This week, Department of Energy and Climate Change announced plans to cut financial support for large-scale solar in the UK from April next year, halting subsidies currently received through the renewables obligation (RO) scheme. The consultation, which was released on Wednesday, states that the industry is growing much faster than expected and therefore needs pruning back so that other sustainable areas have the opportunity to blossom.
Aside from the sneaking suspicion that this is actually a spooked Governmental response to the rising numbers of UKIP voters, aiming to stop the progress of large solar before it becomes as unpopular as wind with NIMBY voters and causes anyone else to defect, there is a far more immediate problem.
What the Government appears to have missed entirely is that at the end of these subsidy-funded schemes there are entrepreneurs and business owners who have devoted serious investments of both money and time towards building organisations that form the backbone of the budding low-carbon economy.
In one fell swoop they have been cut off at the knees.
“All’s fair in love and war” you might say, and if the funding no longer supports wider growth then maybe DECC are right to abandon it. On the other hand, perhaps they could try a dazzling new method of forward planning that doesn’t result in the imminent loss of thousands of jobs and huge, lasting damage to future private sector investment. Call me crazy but I think that would be more effective.

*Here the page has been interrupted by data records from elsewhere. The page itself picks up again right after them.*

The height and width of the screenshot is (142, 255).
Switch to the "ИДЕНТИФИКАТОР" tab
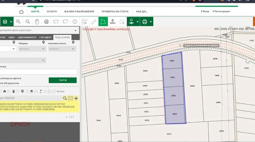(x=27, y=37)
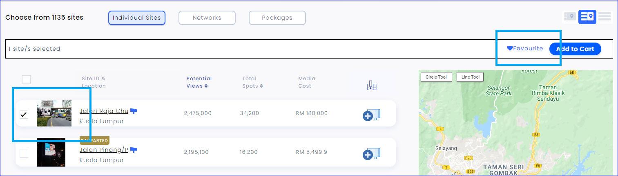
Task: Click the building grid column header icon
Action: click(372, 86)
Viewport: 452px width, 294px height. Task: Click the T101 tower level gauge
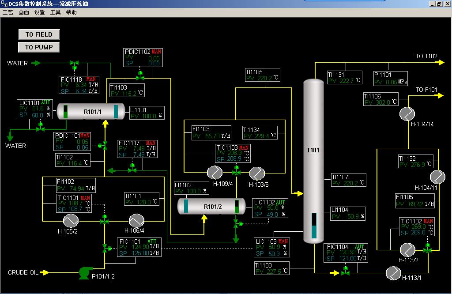pos(314,226)
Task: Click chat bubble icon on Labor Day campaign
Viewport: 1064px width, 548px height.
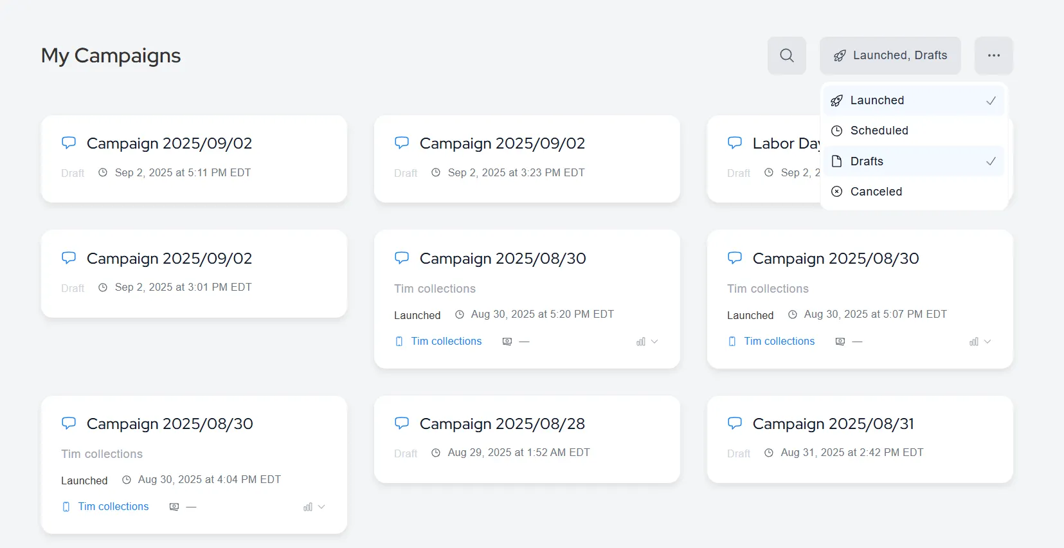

This kneejerk reaction is demonstrative of a complete absence of long-term planning, something that has plagued the energy sector for decades; shockwaves will be felt throughout the clean tech world and beyond as investors find further proof that their money is simply not safe when left to the apparent whim of government. What chance does the industry have to strengthen itself when it keeps hitting these political walls? Just as they’re getting going with a clear trajectory, another obstacle floors them and lives are ruined.
Rather than have the government slam their foot on the accelerator and then performing an emergency stop in a never-ending cycle of go-stop-go-stop, the UK desperately needs to have an energy strategy that outlasts this ludicrous four-year political thinking. The constant threat of reneged policies is hugely damaging for the transition to a clean economy, and it would not be unreasonable to see the solar industry, along with however many others, relocate to a more favourable setting far from British shores.